"""

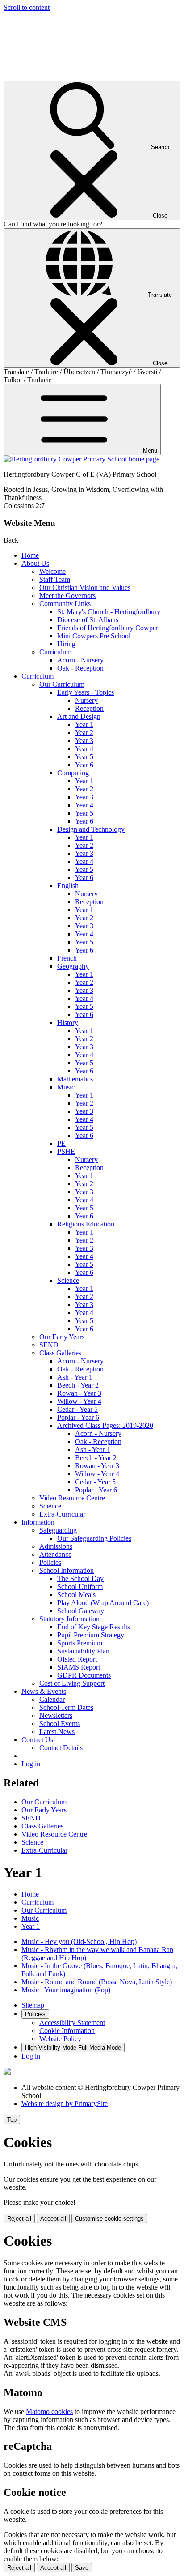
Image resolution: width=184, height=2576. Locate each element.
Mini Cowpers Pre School (93, 636)
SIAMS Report (78, 1667)
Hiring (66, 644)
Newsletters (55, 1715)
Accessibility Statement (72, 2022)
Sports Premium (79, 1643)
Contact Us (37, 1739)
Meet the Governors (67, 595)
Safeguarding (58, 1530)
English (68, 885)
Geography (73, 966)
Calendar (52, 1699)
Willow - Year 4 (79, 1401)
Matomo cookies (49, 2411)
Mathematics (75, 1079)
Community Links (65, 603)
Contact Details (61, 1748)
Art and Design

"""

PROBLEM TO WORK ON:
In the copy, each entry above must match exactly, and no picture may be carried over.

EXPECTED ANSWER:
Image resolution: width=184, height=2576. Locate each element.
Mini Cowpers Pre School (93, 636)
SIAMS Report (78, 1667)
Hiring (66, 644)
Newsletters (55, 1715)
Accessibility Statement (72, 2022)
Sports Premium (79, 1643)
Contact Us (37, 1739)
Meet the Governors (67, 595)
Safeguarding (58, 1530)
English (68, 885)
Geography (73, 966)
Calendar (52, 1699)
Willow - Year 4 (79, 1401)
Matomo cookies (49, 2411)
Mathematics (75, 1079)
Community Links (65, 603)
Contact Details (61, 1748)
Art and Design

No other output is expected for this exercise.